PhD in Organization Studies Academics
Boston College’s PhD program in organization studies combines a strong foundation of coursework in organizational theory, research methods, and statistics with experience in empirical research and teaching.
Upon completing the doctoral porgram, students will:
- demonstrate knowledge of the core areas of organizational behavior
- demonstrate knowledge of research methods
- demonstrate high-level research skills
- demonstrate high-quality teaching skills
PhD students who have previous education in management take a total of 19 courses during the program; students without management education take two additional MBA courses, for a total of 21 courses. All students begin the organization studies program with a set of complementary courses in micro- and macro-organizational theory, qualitative and quantitative research methods, statistics, and teaching skills. For course details, see Curriculum.

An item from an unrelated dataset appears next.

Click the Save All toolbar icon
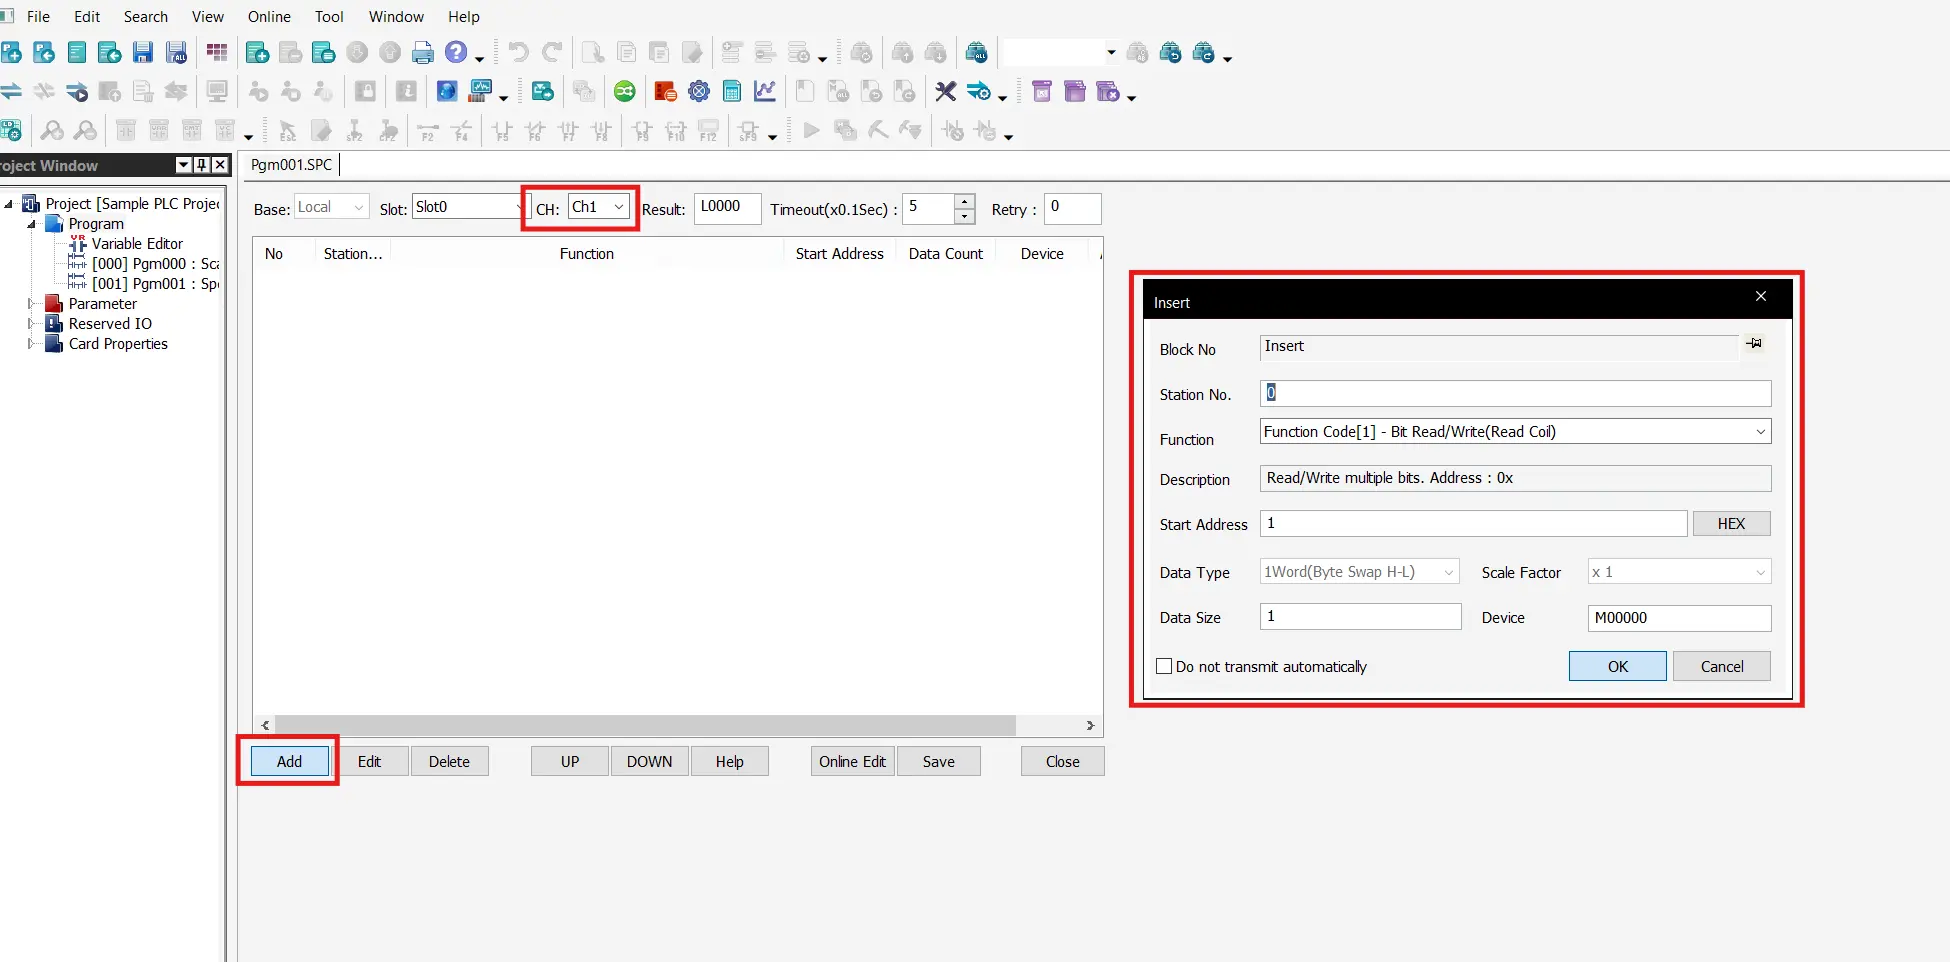This screenshot has width=1950, height=962. coord(177,53)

The comprehensive examination is given at the end of the second year. To pass the exam, students must demonstrate a substantial knowledge of theory and methods involved in the study of organizational behavior and theory.

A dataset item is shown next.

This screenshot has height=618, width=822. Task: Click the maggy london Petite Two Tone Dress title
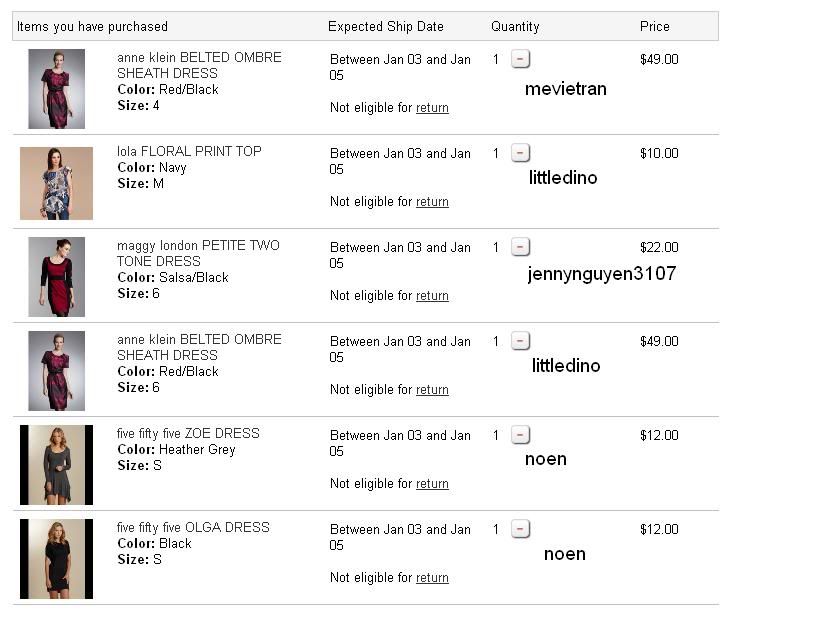[x=198, y=253]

RESEARCH PROJECT AND DISSERTATION
By the end of the third year, students complete a research paper demonstrating the ability to conduct innovative research in organizational studies. The culmination of the program is the dissertation: a substantial, significant, and original contribution to the body of knowledge in organizational studies that is prepared under the guidance of a dissertation committee of three faculty members.
Doctoral students at the Carroll School are expected to serve as research or teaching assistants throughout their studies. Typically, a student works as a research assistant for 15 hours a week during the first two years of the program, then teaches one course per semester or acts as a research assistant in the third and fourth years. In exchange, the Carroll School provides financial support for doctoral students in the form of a stipend and tuition remission.